_WHAT THE TASK REQUIRES:_ In the listing that follows, how many lines hold the string "sidebar"? Answer with the number only.
--------------------------------------------------
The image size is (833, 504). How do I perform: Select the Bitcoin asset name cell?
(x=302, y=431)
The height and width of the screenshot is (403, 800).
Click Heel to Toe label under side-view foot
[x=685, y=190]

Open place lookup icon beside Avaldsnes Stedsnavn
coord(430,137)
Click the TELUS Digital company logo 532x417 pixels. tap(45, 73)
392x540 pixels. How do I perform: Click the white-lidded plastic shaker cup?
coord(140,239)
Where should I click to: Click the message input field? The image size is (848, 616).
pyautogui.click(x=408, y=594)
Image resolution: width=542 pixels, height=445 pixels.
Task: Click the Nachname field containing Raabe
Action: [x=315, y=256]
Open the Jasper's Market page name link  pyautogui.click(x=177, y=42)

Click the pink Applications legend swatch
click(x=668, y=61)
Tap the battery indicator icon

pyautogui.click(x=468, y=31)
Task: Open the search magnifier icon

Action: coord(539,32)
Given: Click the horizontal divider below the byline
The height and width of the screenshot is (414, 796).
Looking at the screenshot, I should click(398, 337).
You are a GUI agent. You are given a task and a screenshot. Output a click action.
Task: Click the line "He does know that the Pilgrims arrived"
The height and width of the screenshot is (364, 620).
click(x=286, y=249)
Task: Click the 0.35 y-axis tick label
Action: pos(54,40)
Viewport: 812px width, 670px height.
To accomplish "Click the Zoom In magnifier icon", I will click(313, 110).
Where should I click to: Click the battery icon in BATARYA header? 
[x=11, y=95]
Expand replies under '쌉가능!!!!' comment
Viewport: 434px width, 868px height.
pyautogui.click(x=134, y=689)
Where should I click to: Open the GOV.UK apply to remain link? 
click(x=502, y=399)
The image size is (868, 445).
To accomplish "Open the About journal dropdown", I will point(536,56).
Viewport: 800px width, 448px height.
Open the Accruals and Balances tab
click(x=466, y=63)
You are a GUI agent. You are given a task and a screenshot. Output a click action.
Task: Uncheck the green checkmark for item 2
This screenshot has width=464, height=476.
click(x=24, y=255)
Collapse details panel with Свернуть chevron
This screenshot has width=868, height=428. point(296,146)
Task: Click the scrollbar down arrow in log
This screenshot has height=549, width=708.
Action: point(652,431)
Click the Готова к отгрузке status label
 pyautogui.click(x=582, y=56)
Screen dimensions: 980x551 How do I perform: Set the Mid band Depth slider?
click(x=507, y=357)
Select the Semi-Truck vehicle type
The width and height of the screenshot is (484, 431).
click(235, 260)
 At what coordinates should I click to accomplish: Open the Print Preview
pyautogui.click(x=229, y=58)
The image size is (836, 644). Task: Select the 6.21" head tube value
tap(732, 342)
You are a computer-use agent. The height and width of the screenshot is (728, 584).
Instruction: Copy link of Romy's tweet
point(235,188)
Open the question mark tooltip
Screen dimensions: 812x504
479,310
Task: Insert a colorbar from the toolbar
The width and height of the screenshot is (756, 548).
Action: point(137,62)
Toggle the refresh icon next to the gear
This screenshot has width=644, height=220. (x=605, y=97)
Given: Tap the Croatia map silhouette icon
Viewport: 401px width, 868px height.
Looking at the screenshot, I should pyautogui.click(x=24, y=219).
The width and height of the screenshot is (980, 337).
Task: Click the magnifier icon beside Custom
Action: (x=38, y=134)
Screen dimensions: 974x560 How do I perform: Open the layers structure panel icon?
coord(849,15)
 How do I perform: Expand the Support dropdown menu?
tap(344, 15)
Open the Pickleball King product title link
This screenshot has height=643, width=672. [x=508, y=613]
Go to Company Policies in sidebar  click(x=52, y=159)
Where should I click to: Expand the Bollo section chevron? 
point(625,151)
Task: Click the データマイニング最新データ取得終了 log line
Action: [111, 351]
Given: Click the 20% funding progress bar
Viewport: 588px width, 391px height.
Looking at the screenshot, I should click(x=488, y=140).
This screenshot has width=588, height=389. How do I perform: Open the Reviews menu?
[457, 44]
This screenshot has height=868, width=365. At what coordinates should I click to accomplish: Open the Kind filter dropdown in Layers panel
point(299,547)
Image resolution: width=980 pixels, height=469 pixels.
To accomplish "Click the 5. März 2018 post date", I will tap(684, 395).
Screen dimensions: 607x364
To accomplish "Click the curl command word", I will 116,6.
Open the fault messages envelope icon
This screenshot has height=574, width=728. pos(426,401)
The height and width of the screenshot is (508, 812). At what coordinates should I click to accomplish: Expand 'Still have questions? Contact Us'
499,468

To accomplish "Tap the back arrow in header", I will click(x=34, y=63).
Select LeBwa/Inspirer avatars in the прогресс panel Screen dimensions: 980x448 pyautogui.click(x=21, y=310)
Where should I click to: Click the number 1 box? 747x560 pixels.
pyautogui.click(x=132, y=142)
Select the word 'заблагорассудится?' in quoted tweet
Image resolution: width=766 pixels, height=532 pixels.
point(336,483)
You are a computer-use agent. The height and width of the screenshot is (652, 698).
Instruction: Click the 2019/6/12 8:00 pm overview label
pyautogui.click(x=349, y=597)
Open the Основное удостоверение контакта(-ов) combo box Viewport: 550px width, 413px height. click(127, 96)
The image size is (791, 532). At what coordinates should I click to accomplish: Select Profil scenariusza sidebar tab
--------------------------------------------------
_SOLUTION:_ 2